To get there, the shortest approach is from Hwy 91 at Nordel Way exit. Park at Planet Ice skating hall at 10388 Nordel Court. Very good directions are posted here. We found it a little tricky to locate the trail head (we turned right on the brick path, instead of going left, which was a mistake) but once on the trail proper it was a smooth sailing (wide, gravel, suitable for bicycle) and we found the start of the boardwalk no problem.
As you walk along you will come across numerous interpretive displays where you can read a ton about the bog’s ecosystem but the best way to learn why this is such a unique place is to join one of the public tours guided by a Burns Bog Society volunteer. Check their calendar for the next public tour or schedule a private field trip.
Every year Burns Bog Conservation Society organizes an Earth Day pilgrimage to the bog accompanied by programs and events.
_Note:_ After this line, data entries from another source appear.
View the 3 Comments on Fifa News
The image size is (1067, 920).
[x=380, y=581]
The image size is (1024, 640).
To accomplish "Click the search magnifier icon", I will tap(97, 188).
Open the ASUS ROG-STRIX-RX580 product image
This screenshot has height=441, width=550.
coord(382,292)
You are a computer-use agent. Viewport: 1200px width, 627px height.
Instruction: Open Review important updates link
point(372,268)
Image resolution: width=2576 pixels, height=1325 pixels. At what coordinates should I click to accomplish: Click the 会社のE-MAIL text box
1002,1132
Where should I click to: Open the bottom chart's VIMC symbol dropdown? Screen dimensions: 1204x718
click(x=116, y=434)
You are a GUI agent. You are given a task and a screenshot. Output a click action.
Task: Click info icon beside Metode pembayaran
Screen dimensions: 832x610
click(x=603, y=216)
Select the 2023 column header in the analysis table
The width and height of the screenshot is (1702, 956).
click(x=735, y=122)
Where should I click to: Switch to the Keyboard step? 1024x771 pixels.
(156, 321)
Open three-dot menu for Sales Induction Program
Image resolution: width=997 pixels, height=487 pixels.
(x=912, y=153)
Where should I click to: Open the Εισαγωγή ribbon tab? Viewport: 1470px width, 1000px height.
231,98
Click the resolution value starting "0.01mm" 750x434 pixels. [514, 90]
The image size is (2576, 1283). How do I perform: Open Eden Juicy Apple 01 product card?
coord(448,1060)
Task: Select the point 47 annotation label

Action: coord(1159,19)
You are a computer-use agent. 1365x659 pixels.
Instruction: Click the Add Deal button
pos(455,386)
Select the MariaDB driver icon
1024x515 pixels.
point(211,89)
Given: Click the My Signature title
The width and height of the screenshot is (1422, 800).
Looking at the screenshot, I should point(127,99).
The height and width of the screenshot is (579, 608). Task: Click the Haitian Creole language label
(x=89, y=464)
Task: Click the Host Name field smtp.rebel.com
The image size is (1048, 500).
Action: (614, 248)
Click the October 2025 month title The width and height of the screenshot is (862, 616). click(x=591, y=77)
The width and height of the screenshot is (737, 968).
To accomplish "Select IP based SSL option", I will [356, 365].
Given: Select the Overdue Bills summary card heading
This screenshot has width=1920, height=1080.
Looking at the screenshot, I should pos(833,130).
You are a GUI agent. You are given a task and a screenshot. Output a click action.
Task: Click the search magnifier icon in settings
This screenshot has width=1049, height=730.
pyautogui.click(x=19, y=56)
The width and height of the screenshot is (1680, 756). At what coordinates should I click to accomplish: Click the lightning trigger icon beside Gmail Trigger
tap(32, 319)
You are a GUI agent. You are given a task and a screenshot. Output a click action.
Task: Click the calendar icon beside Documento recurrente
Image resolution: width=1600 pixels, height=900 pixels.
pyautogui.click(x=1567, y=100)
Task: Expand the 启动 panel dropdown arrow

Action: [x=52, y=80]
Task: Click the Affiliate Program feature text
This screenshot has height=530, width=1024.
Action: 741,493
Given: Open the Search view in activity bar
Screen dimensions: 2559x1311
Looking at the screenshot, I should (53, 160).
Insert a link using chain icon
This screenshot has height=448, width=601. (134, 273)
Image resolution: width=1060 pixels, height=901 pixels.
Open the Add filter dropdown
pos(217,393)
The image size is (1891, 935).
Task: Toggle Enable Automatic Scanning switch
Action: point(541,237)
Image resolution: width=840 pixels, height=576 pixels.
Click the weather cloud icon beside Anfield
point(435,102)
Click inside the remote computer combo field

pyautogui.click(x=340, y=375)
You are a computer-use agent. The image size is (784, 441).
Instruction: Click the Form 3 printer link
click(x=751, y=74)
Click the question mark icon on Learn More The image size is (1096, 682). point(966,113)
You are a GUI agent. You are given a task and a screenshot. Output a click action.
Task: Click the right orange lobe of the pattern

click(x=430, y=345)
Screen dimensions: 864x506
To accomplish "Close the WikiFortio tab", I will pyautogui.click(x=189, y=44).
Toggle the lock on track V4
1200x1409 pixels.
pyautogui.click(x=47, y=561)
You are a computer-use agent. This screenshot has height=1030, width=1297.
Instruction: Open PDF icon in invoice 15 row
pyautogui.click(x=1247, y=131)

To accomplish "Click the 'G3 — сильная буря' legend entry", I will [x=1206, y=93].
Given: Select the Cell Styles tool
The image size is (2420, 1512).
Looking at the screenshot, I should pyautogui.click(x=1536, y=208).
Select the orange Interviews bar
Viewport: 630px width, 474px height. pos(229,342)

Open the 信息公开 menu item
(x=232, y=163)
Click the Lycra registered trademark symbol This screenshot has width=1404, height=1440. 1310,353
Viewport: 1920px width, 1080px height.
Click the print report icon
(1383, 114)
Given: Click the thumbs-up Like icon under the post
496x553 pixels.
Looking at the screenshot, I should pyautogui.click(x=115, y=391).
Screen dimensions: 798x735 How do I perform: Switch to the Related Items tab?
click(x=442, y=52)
Head there to celebrate the arrival of spring!
A great option how to get there is to cycle from Vancouver. The Delta-South Surrey Greenway is a separated bike path taking you through urban parks and green spaces directly to Burns Bog trail head (and continues beyond where you can connect with Boundary Way bikeway for a great loop via Ladner). It’s a great way of getting to know the urban parkland of Delta.